▶ [Problems to work on]:
[1] According to the text about the chair, on what date was the email to an old friend written?
[2] Update the text about the chair from "I have rocked adult" up to and including "to irritate him.", replacing "fears" with "worries".

▶ [Exercise text]:
☆ ☆ ☆

I wrote about "The Chair" in an email to an old friend on November 24, 2015. My friend wrote me back and suggested I take the names out, do a little rewrite, and then publish it because he found it to be beautiful. I probably will never work on getting it published, but I thought I would post it here.
I have a chair that is a recliner. I have had it since either before my youngest, almost 22 years old, was born or right after. It is a recliner for short people. It is the only piece of furniture I can sit on in the house and my feet touch the floor. I love this chair. I have rocked more babies and toddlers in this chair than I can count. I have rocked little boys who have been here at sleepovers and ended up crying for their mothers because the coyotes howling scared them. I have slept in this chair with a sick child on my lap.
I have rocked adult children in this chair and talked away their fears and tears. My oldest and one of his friends in particular have made great use of my lap. I make my youngest sit in my lap in this chair just to irritate him.

☆ ☆ ☆

▶ [Provided material]:
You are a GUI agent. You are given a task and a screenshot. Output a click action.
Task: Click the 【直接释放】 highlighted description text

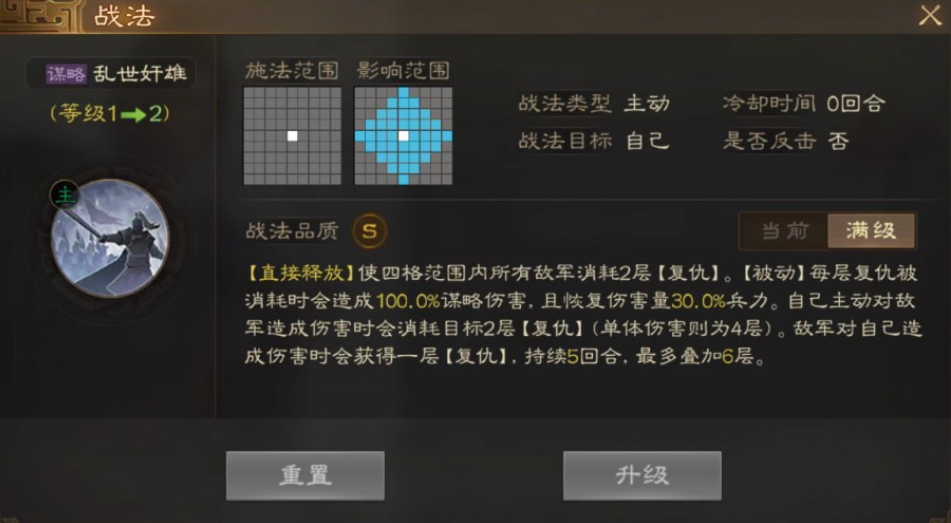(300, 273)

☆ ☆ ☆

▶ [Expected outputs]:
[1] November 24, 2015.

[2]
I have rocked adult children in this chair and talked away their worries and tears. My oldest and one of his friends in particular have made great use of my lap. I make my youngest sit in my lap in this chair just to irritate him.